RFC - [Submitted Draft] Running Fedora 20 Entirely from RAM

Discussion in 'Installation/Configuration' started by gintonbo, Jul 29, 2014.

  1. gintonbo

    gintonbo New Member

    Greetz,

    Recently I posted up a Howto, Hybrid RAID 1 (Mirror) of RAM drive & SATA HDD Using LVM with LUKS [and systemd unit file] detailing one solution for installing/running Fedora Linux 20 from RAM, and am interested in feedback (clarification, references, etc).

    Arch Linux Forum's Post, Running Arch Entirely in RAM!!?? gave me the initial idea for configuring such a system. As to the *why*, or benefit of such system, save for geek points, two immediate applications come to mind:

    First - Netbook, where the benefit of running a system from RAM may offset SSD writes (may be moot with newer SSD); or alternatively, being able to completely spin down the harddrive (ie - longer battery life).
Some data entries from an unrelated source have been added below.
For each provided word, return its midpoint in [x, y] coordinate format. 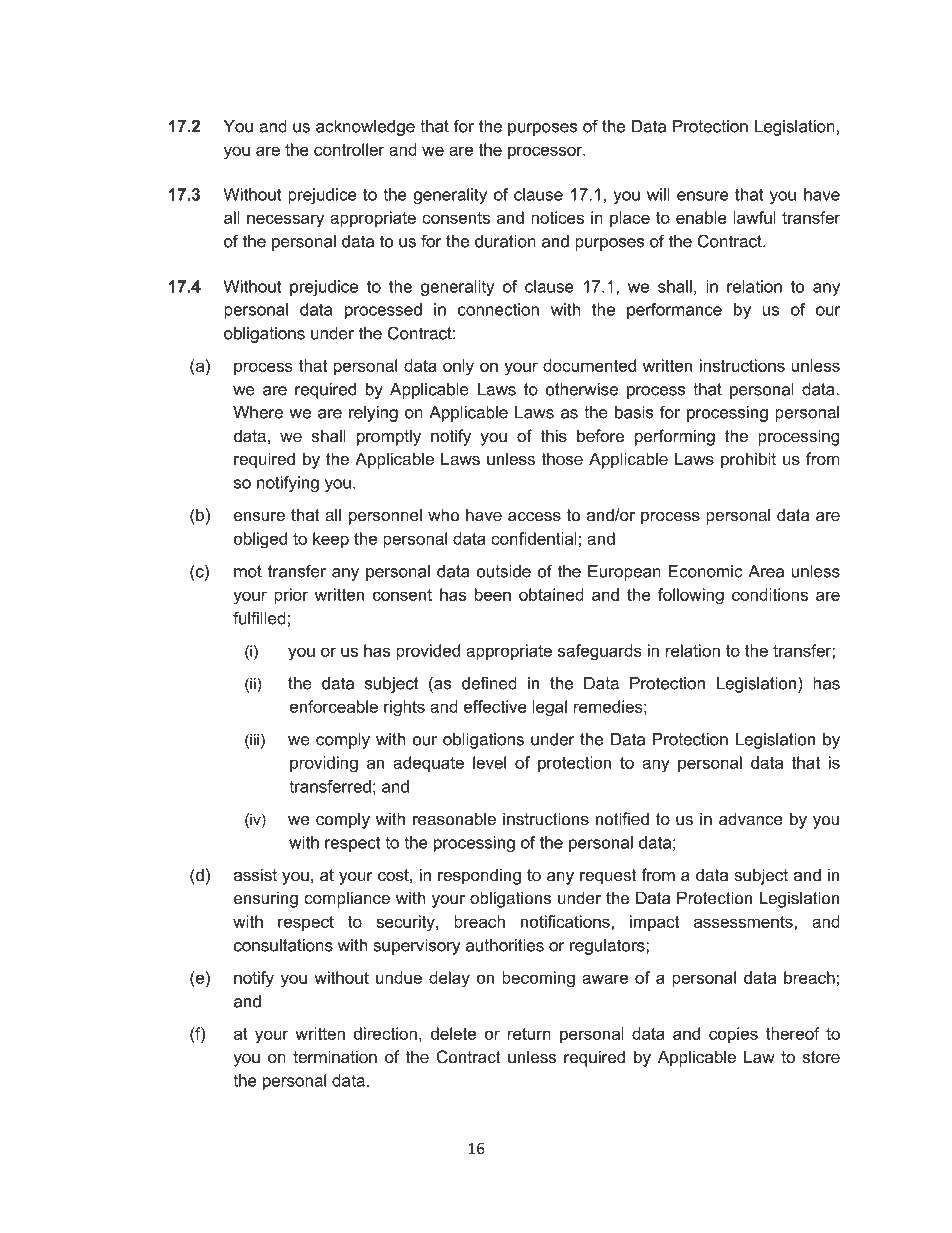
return [529, 1034]
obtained [551, 594]
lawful [755, 217]
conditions [770, 594]
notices [557, 217]
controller [349, 149]
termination [335, 1057]
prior [291, 596]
    Second - Virtual Systems, where a system install may be under 1GB, for use in either data transfer (SaMBa/CIFS share) or renderfarms. Having worked with a 10-gigabit Ethernet network setup, SATA 2 drives quickly identified itself as a bottleneck. Even with SATA 3 (6 Gbit/s - 600 MB/s), large data transfer rates would remain bottlenecked at the HD. (SATA revision 3.2 not presently being fiscally feasable).

    Linux Unified Key Setup (LUKS) has been quickly gaining acceptance in distros, and in the 21st Century, encryption has become the norm, rather than the exception (NSA anyone?). Arch Linux Wiki, again has a great guide on LUKS and LVM.

    Lacking though on LVM documentation, has been RAMdisk(s). Though /dev/ram0 can be found in RHEL 7 Logical Volume Manager Administration, properly creating them (sudo modprobe brd rd_nr=1 rd_size-1048576 max_part=0) took some source diving.

    Systemd, save for configuring a Unit file, and enabling/starting a service, I'm still learning. No solution would be complete however, without also setting up the system to handle the intricacies.

    So, that being said, please let me know your thoughts. Thanks.